[Dataset entries]
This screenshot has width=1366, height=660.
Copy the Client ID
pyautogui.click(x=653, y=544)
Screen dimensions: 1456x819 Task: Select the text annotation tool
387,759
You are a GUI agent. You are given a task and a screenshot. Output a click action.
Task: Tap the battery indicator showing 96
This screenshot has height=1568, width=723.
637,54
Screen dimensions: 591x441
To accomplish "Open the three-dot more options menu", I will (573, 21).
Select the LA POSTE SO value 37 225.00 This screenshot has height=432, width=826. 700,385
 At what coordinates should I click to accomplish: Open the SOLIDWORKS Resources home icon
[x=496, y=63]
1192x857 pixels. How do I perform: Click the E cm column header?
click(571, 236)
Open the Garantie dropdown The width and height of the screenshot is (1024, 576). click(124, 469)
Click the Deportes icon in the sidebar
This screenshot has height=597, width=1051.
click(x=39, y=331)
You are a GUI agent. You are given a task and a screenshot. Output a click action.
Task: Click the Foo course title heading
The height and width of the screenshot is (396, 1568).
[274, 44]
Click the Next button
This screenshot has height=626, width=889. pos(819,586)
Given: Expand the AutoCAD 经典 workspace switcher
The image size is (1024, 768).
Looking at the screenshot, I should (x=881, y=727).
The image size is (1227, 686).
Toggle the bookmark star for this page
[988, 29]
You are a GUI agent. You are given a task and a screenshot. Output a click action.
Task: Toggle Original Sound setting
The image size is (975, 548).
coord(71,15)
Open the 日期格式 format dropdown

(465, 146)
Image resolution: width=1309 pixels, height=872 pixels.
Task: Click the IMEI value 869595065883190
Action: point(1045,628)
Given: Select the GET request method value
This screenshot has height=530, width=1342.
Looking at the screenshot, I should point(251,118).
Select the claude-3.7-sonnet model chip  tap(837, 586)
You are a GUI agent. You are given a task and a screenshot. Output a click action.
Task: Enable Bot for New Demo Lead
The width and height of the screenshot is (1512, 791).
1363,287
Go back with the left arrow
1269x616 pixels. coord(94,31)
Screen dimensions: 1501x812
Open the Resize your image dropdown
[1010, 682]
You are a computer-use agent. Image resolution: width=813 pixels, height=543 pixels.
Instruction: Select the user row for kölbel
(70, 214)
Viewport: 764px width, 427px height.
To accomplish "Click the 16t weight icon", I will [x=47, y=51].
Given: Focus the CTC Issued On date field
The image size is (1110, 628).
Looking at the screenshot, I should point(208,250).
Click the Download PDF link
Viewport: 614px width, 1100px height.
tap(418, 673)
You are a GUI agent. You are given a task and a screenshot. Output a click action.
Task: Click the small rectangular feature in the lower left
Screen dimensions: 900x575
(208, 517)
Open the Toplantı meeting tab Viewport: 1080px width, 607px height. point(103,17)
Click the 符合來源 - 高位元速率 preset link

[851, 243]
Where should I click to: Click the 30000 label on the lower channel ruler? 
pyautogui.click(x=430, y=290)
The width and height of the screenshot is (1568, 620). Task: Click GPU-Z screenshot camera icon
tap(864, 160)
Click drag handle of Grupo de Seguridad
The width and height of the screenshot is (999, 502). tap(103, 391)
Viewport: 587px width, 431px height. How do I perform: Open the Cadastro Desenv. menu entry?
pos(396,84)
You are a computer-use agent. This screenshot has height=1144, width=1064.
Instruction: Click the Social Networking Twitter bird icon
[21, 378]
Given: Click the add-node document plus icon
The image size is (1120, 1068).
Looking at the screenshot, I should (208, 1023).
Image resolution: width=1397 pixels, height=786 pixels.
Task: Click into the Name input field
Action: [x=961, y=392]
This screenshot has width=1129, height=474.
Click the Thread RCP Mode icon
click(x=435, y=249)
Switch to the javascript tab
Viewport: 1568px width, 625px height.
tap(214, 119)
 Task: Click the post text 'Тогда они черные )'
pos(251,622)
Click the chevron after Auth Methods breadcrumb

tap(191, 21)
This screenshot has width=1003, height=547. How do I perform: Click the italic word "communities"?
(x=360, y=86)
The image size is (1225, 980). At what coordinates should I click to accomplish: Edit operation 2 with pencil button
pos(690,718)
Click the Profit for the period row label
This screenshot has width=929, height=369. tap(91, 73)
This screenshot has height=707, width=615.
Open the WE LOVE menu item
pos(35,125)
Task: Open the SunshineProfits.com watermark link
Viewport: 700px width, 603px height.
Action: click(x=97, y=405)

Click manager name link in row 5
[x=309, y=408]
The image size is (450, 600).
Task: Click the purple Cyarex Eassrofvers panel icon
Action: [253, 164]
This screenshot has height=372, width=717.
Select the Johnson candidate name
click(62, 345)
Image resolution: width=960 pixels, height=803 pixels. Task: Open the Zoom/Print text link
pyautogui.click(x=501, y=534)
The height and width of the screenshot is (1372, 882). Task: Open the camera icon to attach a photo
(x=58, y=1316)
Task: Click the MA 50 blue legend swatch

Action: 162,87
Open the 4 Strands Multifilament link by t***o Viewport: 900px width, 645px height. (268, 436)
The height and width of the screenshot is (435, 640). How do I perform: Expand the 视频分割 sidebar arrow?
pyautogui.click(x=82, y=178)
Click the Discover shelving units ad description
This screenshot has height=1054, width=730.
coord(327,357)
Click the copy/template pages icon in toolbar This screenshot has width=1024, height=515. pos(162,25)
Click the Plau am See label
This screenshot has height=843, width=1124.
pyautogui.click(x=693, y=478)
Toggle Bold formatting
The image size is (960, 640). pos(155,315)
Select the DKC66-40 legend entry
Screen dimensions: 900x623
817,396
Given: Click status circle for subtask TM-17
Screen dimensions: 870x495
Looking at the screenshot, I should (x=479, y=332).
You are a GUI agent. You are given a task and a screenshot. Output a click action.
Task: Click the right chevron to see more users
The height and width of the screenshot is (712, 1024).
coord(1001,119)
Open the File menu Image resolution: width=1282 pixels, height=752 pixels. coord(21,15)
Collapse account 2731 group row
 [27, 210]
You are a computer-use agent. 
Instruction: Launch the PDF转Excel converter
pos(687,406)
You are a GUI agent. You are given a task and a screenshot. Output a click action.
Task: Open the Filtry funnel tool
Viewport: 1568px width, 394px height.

- Task objective
Set every entry down verbatim.

- Response area
This screenshot has width=1366, height=660.
Copy the Client ID
pyautogui.click(x=653, y=544)
Screen dimensions: 1456x819 Task: Select the text annotation tool
387,759
You are a GUI agent. You are given a task and a screenshot. Output a click action.
Task: Tap the battery indicator showing 96
This screenshot has height=1568, width=723.
637,54
Screen dimensions: 591x441
To accomplish "Open the three-dot more options menu", I will (573, 21).
Select the LA POSTE SO value 37 225.00 This screenshot has height=432, width=826. 700,385
 At what coordinates should I click to accomplish: Open the SOLIDWORKS Resources home icon
[x=496, y=63]
1192x857 pixels. How do I perform: Click the E cm column header?
click(571, 236)
Open the Garantie dropdown The width and height of the screenshot is (1024, 576). click(124, 469)
Click the Deportes icon in the sidebar
This screenshot has height=597, width=1051.
click(x=39, y=331)
You are a GUI agent. You are given a task and a screenshot. Output a click action.
Task: Click the Foo course title heading
The height and width of the screenshot is (396, 1568).
[274, 44]
Click the Next button
This screenshot has height=626, width=889. pos(819,586)
Given: Expand the AutoCAD 经典 workspace switcher
The image size is (1024, 768).
Looking at the screenshot, I should (x=881, y=727).
The image size is (1227, 686).
Toggle the bookmark star for this page
[988, 29]
You are a GUI agent. You are given a task and a screenshot. Output a click action.
Task: Toggle Original Sound setting
The image size is (975, 548).
coord(71,15)
Open the 日期格式 format dropdown

(465, 146)
Image resolution: width=1309 pixels, height=872 pixels.
Task: Click the IMEI value 869595065883190
Action: point(1045,628)
Given: Select the GET request method value
This screenshot has height=530, width=1342.
Looking at the screenshot, I should point(251,118).
Select the claude-3.7-sonnet model chip  tap(837, 586)
You are a GUI agent. You are given a task and a screenshot. Output a click action.
Task: Enable Bot for New Demo Lead
The width and height of the screenshot is (1512, 791).
1363,287
Go back with the left arrow
1269x616 pixels. coord(94,31)
Screen dimensions: 1501x812
Open the Resize your image dropdown
[1010, 682]
You are a computer-use agent. Image resolution: width=813 pixels, height=543 pixels.
Instruction: Select the user row for kölbel
(70, 214)
Viewport: 764px width, 427px height.
To accomplish "Click the 16t weight icon", I will [x=47, y=51].
Given: Focus the CTC Issued On date field
The image size is (1110, 628).
Looking at the screenshot, I should point(208,250).
Click the Download PDF link
Viewport: 614px width, 1100px height.
tap(418, 673)
You are a GUI agent. You are given a task and a screenshot. Output a click action.
Task: Click the small rectangular feature in the lower left
Screen dimensions: 900x575
(208, 517)
Open the Toplantı meeting tab Viewport: 1080px width, 607px height. point(103,17)
Click the 符合來源 - 高位元速率 preset link

[851, 243]
Where should I click to: Click the 30000 label on the lower channel ruler? 
pyautogui.click(x=430, y=290)
The width and height of the screenshot is (1568, 620). Task: Click GPU-Z screenshot camera icon
tap(864, 160)
Click drag handle of Grupo de Seguridad
The width and height of the screenshot is (999, 502). tap(103, 391)
Viewport: 587px width, 431px height. How do I perform: Open the Cadastro Desenv. menu entry?
pos(396,84)
You are a computer-use agent. This screenshot has height=1144, width=1064.
Instruction: Click the Social Networking Twitter bird icon
[21, 378]
Given: Click the add-node document plus icon
The image size is (1120, 1068).
Looking at the screenshot, I should (208, 1023).
Image resolution: width=1397 pixels, height=786 pixels.
Task: Click into the Name input field
Action: [x=961, y=392]
This screenshot has width=1129, height=474.
Click the Thread RCP Mode icon
click(x=435, y=249)
Switch to the javascript tab
Viewport: 1568px width, 625px height.
tap(214, 119)
 Task: Click the post text 'Тогда они черные )'
pos(251,622)
Click the chevron after Auth Methods breadcrumb

tap(191, 21)
This screenshot has width=1003, height=547. How do I perform: Click the italic word "communities"?
(x=360, y=86)
The image size is (1225, 980). At what coordinates should I click to accomplish: Edit operation 2 with pencil button
pos(690,718)
Click the Profit for the period row label
This screenshot has width=929, height=369. tap(91, 73)
This screenshot has height=707, width=615.
Open the WE LOVE menu item
pos(35,125)
Task: Open the SunshineProfits.com watermark link
Viewport: 700px width, 603px height.
Action: click(x=97, y=405)

Click manager name link in row 5
[x=309, y=408]
The image size is (450, 600).
Task: Click the purple Cyarex Eassrofvers panel icon
Action: [253, 164]
This screenshot has height=372, width=717.
Select the Johnson candidate name
click(62, 345)
Image resolution: width=960 pixels, height=803 pixels. Task: Open the Zoom/Print text link
pyautogui.click(x=501, y=534)
The height and width of the screenshot is (1372, 882). Task: Open the camera icon to attach a photo
(x=58, y=1316)
Task: Click the MA 50 blue legend swatch

Action: 162,87
Open the 4 Strands Multifilament link by t***o Viewport: 900px width, 645px height. (268, 436)
The height and width of the screenshot is (435, 640). How do I perform: Expand the 视频分割 sidebar arrow?
pyautogui.click(x=82, y=178)
Click the Discover shelving units ad description
This screenshot has height=1054, width=730.
coord(327,357)
Click the copy/template pages icon in toolbar This screenshot has width=1024, height=515. pos(162,25)
Click the Plau am See label
This screenshot has height=843, width=1124.
pyautogui.click(x=693, y=478)
Toggle Bold formatting
The image size is (960, 640). pos(155,315)
Select the DKC66-40 legend entry
Screen dimensions: 900x623
817,396
Given: Click status circle for subtask TM-17
Screen dimensions: 870x495
Looking at the screenshot, I should (x=479, y=332).
You are a GUI agent. You are given a task and a screenshot. Output a click action.
Task: Click the right chevron to see more users
The height and width of the screenshot is (712, 1024).
coord(1001,119)
Open the File menu Image resolution: width=1282 pixels, height=752 pixels. coord(21,15)
Collapse account 2731 group row
 [27, 210]
You are a computer-use agent. 
Instruction: Launch the PDF转Excel converter
pos(687,406)
You are a GUI agent. You are given a task and a screenshot. Output a click action.
Task: Open the Filtry funnel tool
Viewport: 1568px width, 394px height.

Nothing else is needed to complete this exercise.